:: Data provided ::

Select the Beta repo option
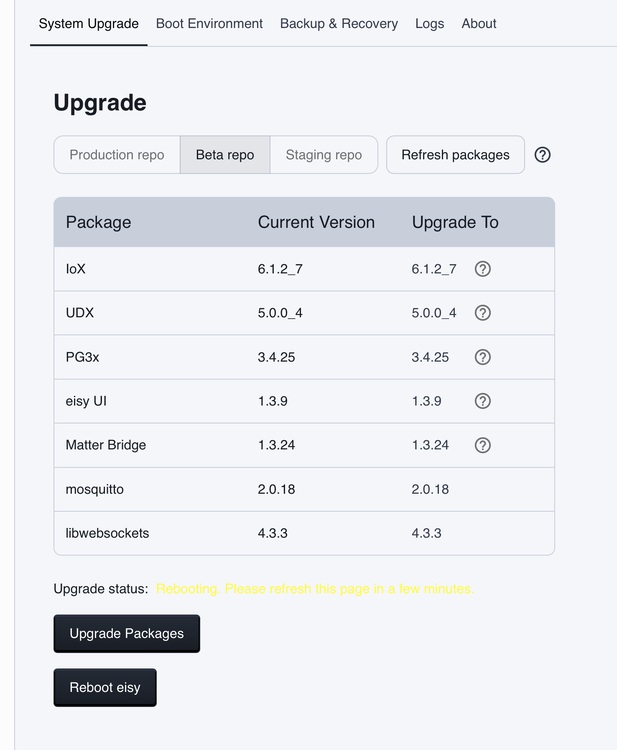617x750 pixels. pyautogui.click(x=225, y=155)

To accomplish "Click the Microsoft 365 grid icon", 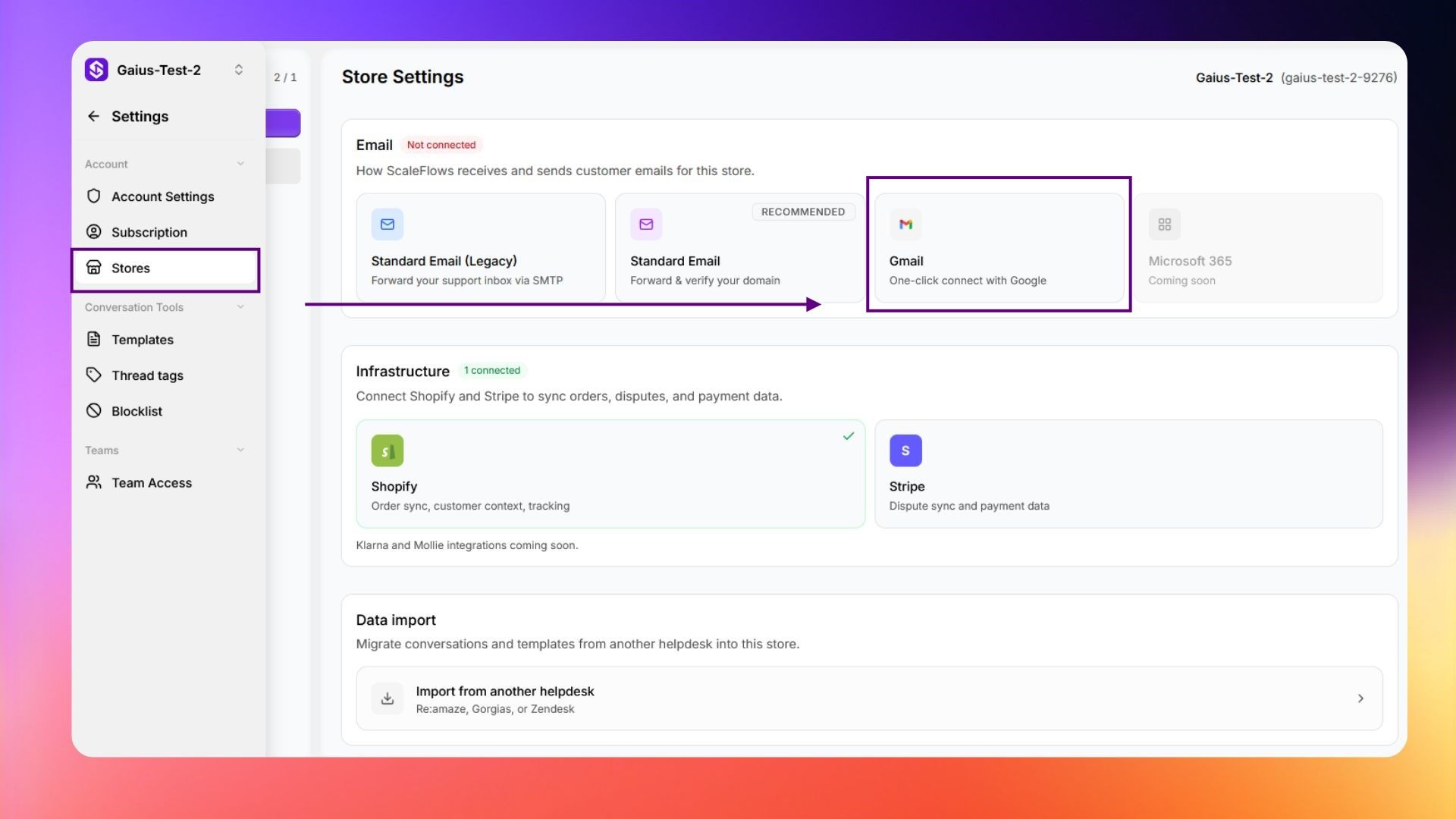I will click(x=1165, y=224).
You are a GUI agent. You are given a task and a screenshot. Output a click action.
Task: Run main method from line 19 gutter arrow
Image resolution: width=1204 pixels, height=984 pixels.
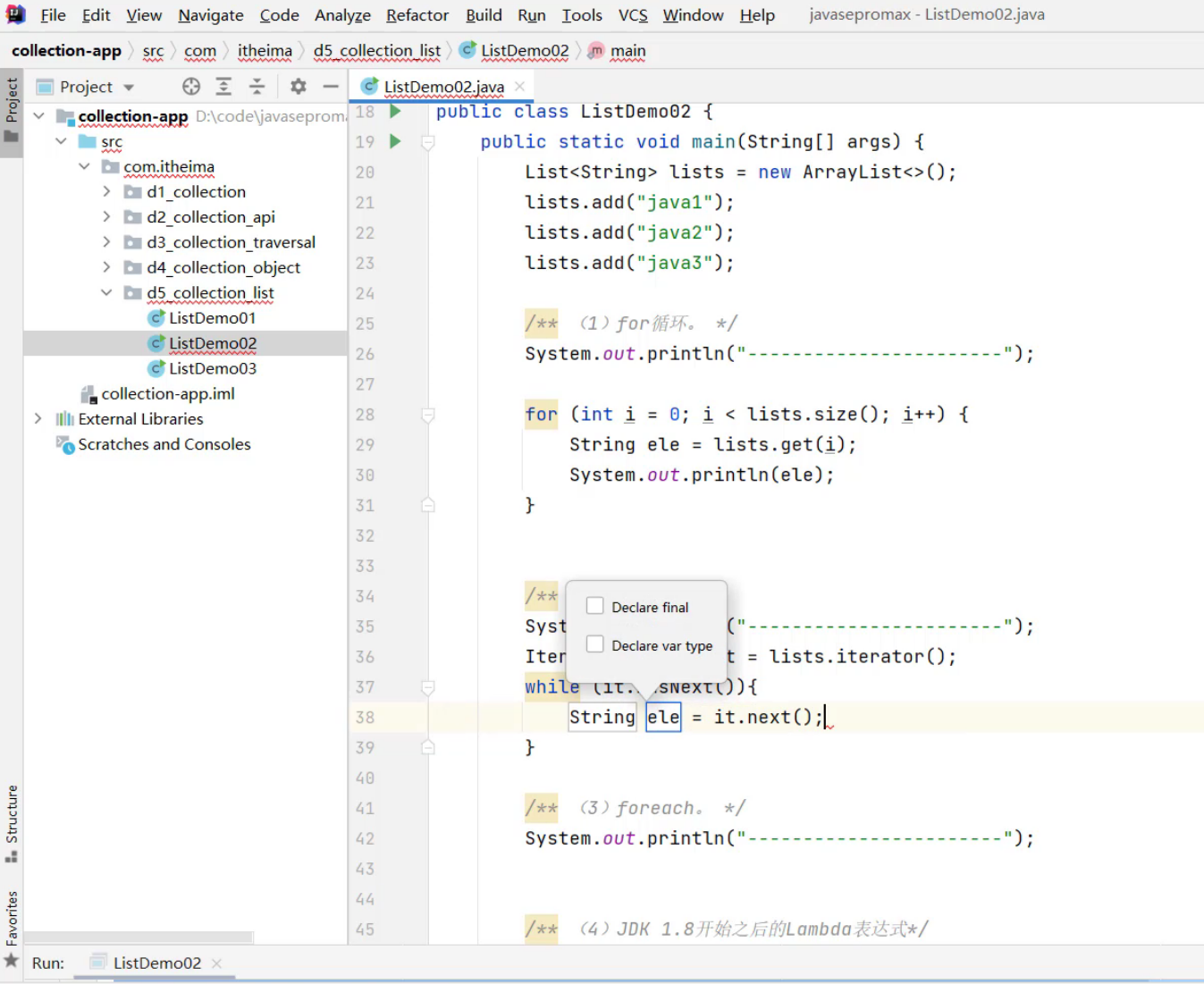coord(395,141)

:::

• Action item: Pictures are to be omitted from the copy. Reproduce exactly, and only, the lines from the one containing "You are a GUI" to the end of the listing above.

• Answer box:
You are a GUI agent. You are given a task and a screenshot. Output a click action.
Task: Run main method from line 19 gutter arrow
Image resolution: width=1204 pixels, height=984 pixels.
coord(395,141)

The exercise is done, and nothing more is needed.